La démence
Voici comment celles de l’âme naissent de nos dispositions corporelles.
( Sur le support des maladies du corps).
p188
Il faut admettre que la maladie de l’âme est la démence.
Mais il y a deux espèces de démence :
l’une est la folie,
l’autre l’ignorance.
Plaisir et douleur
En conséquence, toute affection qui entraîne, soit l’une, soit l’autre, doit être appelée maladie,
et il faut reconnaître que les plaisirs et les douleurs excessives sont pour l’âme les plus graves des maladies.
Car, lorsqu’on est joyeux ou au contraire affligé outre mesure, on s’empresse à contretemps de saisir le plaisir ou de fuir la douleur, et l’on est incapable de rien voir et de rien entendre avec justesse ; on est comme un forcené et hors d’état d’exercer sa raison.
Quand un homme a dans la moelle un sperme d’une abondance débordante, qui est comme un arbre trop chargé de fruits, ses désirs et leurs suites lui procurent chaque fois de multiples souffrances et des plaisirs multiples,
et il est fou pendant la plus grande partie de sa vie par suite des plaisirs et des douleurs excessives qu’il ressent, et son âme est malade et déraisonnable par la faute de son corps, et on le regarde, non comme un malade, mais comme un homme volontairement vicieux.

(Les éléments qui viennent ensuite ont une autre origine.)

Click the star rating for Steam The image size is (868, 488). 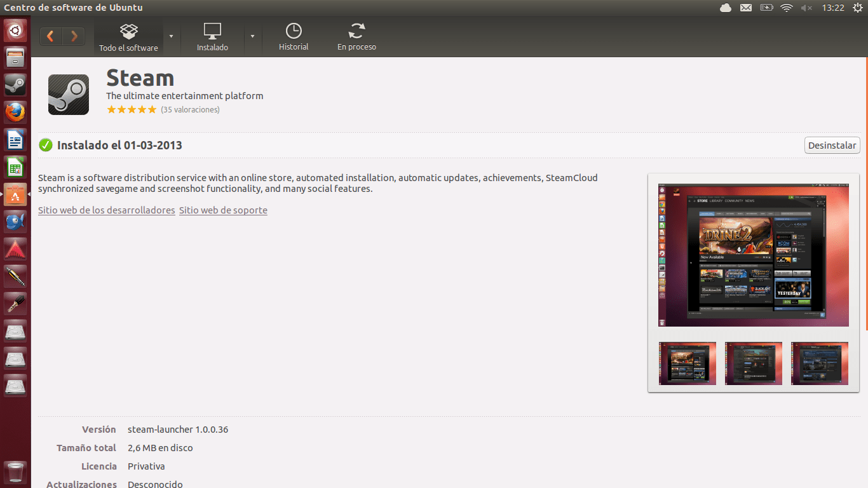[x=132, y=110]
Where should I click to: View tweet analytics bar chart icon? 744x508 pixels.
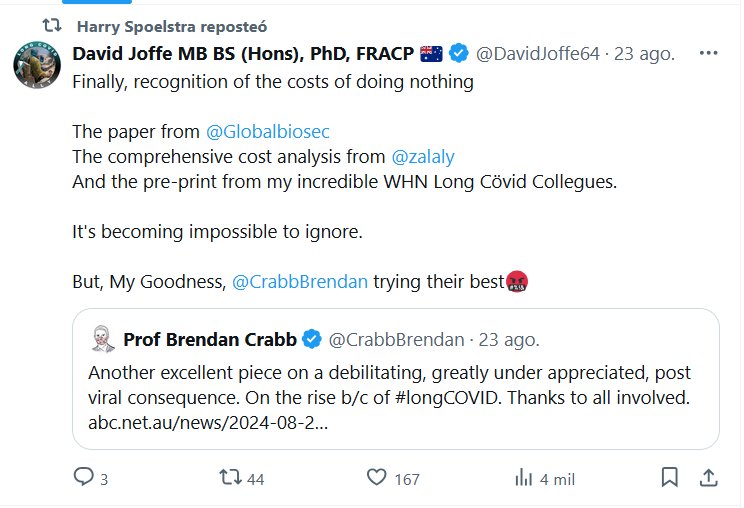(x=522, y=478)
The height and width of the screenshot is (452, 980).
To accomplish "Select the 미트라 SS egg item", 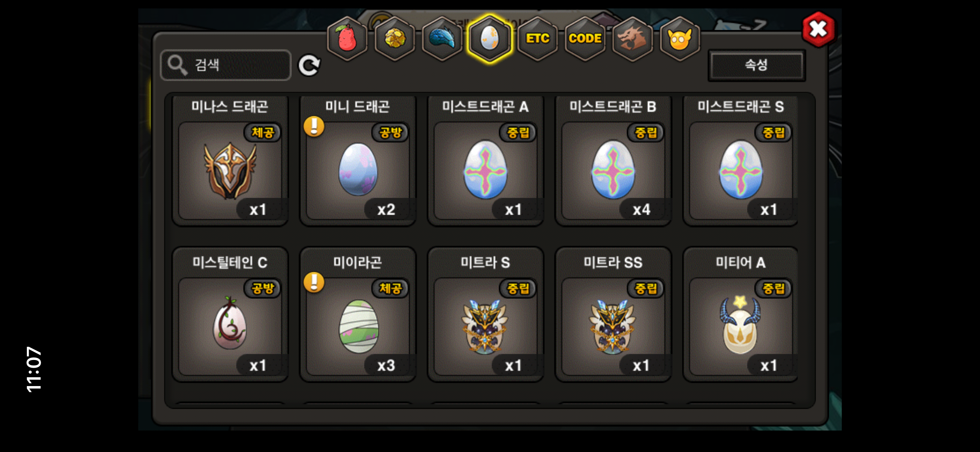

La vérité est que l’incontinence amoureuse est une maladie de l’âme qui provient en grande partie de la propriété d’une seule substance, qui, grâce à la porosité des os, inonde le corps de son humidité ; et presque tous les reproches dont on charge l’intempérance dans les plaisirs, comme si les hommes étaient volontairement méchants, sont des reproches injustifiés ; car personne n’est volontairement méchant.
L'éducation
Ceux qui sont méchants le deviennent par suite d’une mauvaise disposition du corps et d’une éducation manquée, deux choses fâcheuses pour tout le monde et qui nous arrivent contre notre volonté.
La douleur
Il en est de même en ce qui concerne les douleurs : c’est également le corps qui est cause que l’âme contracte de grands vices.
Par exemple quand les humeurs de la pituite aigre et salée (en général les sécrétions du corps), ou celles qui sont amères et bilieuses, après avoir erré dans le corps d’un homme, ne trouvent pas d’issue au-dehors et que, parquées au-dedans, elles mêlent leur vapeur aux mouvements de l’âme et se confondent avec eux, elles produisent dans l’âme des maladies de toute sorte, plus ou moins graves et plus ou moins nombreuses ; et se frayant un chemin vers les trois sièges de l’âme, elles engendrent, suivant celui qu’elles envahissent, toutes les variétés de la morosité et de l’abattement, de l’audace et de la lâcheté, enfin de l’oubli et de la paresse intellectuelle.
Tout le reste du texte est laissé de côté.